(Dataset records)
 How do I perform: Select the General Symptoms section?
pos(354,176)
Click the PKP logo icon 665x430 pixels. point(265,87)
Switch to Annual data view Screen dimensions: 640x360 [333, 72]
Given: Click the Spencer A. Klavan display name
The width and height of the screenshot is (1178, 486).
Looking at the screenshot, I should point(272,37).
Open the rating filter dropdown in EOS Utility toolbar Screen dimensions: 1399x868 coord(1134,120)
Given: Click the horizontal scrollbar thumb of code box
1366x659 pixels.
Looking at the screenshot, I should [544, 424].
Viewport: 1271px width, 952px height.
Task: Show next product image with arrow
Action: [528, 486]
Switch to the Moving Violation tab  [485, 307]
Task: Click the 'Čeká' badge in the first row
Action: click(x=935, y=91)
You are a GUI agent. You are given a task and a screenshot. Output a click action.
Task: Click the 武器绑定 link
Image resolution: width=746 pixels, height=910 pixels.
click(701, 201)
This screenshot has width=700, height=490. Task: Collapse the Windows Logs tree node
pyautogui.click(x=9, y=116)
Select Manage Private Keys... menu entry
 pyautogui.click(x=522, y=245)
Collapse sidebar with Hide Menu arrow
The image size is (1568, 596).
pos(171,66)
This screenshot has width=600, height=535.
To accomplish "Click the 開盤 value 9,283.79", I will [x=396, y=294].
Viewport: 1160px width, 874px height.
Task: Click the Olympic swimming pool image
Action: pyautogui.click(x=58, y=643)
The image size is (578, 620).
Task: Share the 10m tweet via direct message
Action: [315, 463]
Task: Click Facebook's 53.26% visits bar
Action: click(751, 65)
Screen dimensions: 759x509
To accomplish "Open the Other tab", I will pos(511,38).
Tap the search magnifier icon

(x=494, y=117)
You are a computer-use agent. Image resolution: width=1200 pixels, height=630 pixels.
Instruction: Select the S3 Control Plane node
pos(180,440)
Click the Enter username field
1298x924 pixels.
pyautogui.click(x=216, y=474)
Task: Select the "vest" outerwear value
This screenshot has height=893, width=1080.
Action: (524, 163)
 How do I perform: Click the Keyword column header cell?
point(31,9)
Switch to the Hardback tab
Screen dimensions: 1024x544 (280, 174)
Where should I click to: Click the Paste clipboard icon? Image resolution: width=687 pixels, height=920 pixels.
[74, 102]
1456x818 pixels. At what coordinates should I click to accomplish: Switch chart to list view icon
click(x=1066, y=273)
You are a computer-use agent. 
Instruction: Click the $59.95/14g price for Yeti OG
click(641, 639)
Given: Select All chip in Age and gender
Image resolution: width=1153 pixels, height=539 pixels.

WORK TO BE COMPLETED: Above are the records; from them, give again exactly the lines from the one containing "Select Manage Private Keys... menu entry" to the one containing "This screenshot has width=600, height=535.", both lines included, and nothing more.

EXERCISE OUTPUT:
Select Manage Private Keys... menu entry
 pyautogui.click(x=522, y=245)
Collapse sidebar with Hide Menu arrow
The image size is (1568, 596).
pos(171,66)
This screenshot has width=600, height=535.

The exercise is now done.